Stay of Deportation for Undocumented Salvadorans and Nicaraguans
Title | Stay of Deportation for Undocumented Salvadorans and Nicaraguans PDF eBook |
Author | United States. Congress. House. Committee on the Judiciary. Subcommittee on Immigration, Refugees, and International Law |
Publisher | |
Pages | 144 |
Release | 1987 |
Genre | Deportation |
ISBN |
Legalizing Moves
Title | Legalizing Moves PDF eBook |
Author | Susan Bibler Coutin |
Publisher | University of Michigan Press |
Pages | 246 |
Release | 2003 |
Genre | Law |
ISBN | 9780472089284 |
Examines the transnational implications of immigrants' legalization efforts
The President and Immigration Law
Title | The President and Immigration Law PDF eBook |
Author | Adam B. Cox |
Publisher | Oxford University Press |
Pages | 361 |
Release | 2020-08-04 |
Genre | Law |
ISBN | 0190694386 |
Who controls American immigration policy? The biggest immigration controversies of the last decade have all involved policies produced by the President policies such as President Obama's decision to protect Dreamers from deportation and President Trump's proclamation banning immigrants from several majority-Muslim nations. While critics of these policies have been separated by a vast ideological chasm, their broadsides have embodied the same widely shared belief: that Congress, not the President, ought to dictate who may come to the United States and who will be forced to leave. This belief is a myth. In The President and Immigration Law, Adam B. Cox and Cristina M. RodrÃguez chronicle the untold story of how, over the course of two centuries, the President became our immigration policymaker-in-chief.

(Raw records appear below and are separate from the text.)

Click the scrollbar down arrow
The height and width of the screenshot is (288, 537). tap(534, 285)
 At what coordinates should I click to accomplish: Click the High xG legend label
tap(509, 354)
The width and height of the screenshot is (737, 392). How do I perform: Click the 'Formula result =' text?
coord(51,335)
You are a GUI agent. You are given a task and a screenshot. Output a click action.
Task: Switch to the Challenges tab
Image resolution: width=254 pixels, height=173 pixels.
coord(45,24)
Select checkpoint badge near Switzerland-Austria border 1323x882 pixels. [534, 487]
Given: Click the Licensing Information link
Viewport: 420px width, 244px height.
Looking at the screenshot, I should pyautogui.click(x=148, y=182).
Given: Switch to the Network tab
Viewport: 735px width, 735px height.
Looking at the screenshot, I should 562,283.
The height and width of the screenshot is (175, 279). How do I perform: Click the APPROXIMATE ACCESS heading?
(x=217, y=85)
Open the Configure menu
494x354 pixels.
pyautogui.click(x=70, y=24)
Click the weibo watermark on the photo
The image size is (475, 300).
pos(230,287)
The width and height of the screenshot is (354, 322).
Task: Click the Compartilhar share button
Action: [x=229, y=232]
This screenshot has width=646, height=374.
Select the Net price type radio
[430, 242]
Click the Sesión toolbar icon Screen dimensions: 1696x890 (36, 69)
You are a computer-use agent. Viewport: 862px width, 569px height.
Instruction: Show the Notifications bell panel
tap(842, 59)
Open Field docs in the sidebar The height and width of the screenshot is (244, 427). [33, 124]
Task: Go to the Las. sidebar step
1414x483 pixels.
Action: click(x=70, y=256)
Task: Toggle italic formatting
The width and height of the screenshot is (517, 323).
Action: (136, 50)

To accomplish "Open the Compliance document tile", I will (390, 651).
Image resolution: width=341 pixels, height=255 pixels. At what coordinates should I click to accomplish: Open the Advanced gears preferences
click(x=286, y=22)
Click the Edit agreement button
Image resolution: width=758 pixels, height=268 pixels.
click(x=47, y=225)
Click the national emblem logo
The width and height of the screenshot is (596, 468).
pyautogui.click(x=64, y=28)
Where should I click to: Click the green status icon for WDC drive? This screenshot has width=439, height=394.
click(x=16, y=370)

Diving deep into the history of American immigration policy from founding-era disputes over deporting sympathizers with France to contemporary debates about asylum-seekers at the Southern border they show how migration crises, real or imagined, have empowered presidents. Far more importantly, they also uncover how the Executive's ordinary power to decide when to enforce the law, and against whom, has become an extraordinarily powerful vehicle for making immigration policy. This pathbreaking account helps us understand how the United States ?has come to run an enormous shadow immigration system-one in which nearly half of all noncitizens in the country are living in violation of the law. It also provides a blueprint for reform, one that accepts rather than laments the role the President plays in shaping the national community, while also outlining strategies to curb the abuse of law enforcement authority in immigration and beyond.
Yearbook of Immigration Statistics
Title | Yearbook of Immigration Statistics PDF eBook |
Author | |
Publisher | |
Pages | 228 |
Release | 2004 |
Genre | Aliens |
ISBN |
Still the Golden Door
Title | Still the Golden Door PDF eBook |
Author | David M. Reimers |
Publisher | Columbia University Press |
Pages | 380 |
Release | 1992 |
Genre | History |
ISBN | 9780231076814 |
This work updates an established American textbook on immigration and ethnic history, demonstrating the post-war shift from European to Third World immigrants. Extensive revisions include a discussion of undocumented immigration and the Simpson-Rodino Bill. All the important events of the last five years, especially the 1990 Immigration Act, are presented. The author examines the changes in refugee status and highlights the new wave of East European and Soviet immigrants to the USA.
Stay of Deportation for Undocumented Salvadorans and Nicaraguans
Title | Stay of Deportation for Undocumented Salvadorans and Nicaraguans PDF eBook |
Author | United States. Congress. House. Committee on the Judiciary. Subcommittee on Immigration, Refugees, and International Law |
Publisher | |
Pages | 154 |
Release | 1987 |
Genre | Deportation |
ISBN |
Black Identities
Title | Black Identities PDF eBook |
Author | Mary C. WATERS |
Publisher | Harvard University Press |
Pages | 431 |
Release | 2009-06-30 |
Genre | Social Science |
ISBN | 9780674044944 |
The story of West Indian immigrants to the United States is generally considered to be a great success. Mary Waters, however, tells a very different story. She finds that the values that gain first-generation immigrants initial success--a willingness to work hard, a lack of attention to racism, a desire for education, an incentive to save--are undermined by the realities of life and race relations in the United States. Contrary to long-held beliefs, Waters finds, those who resist Americanization are most likely to succeed economically, especially in the second generation.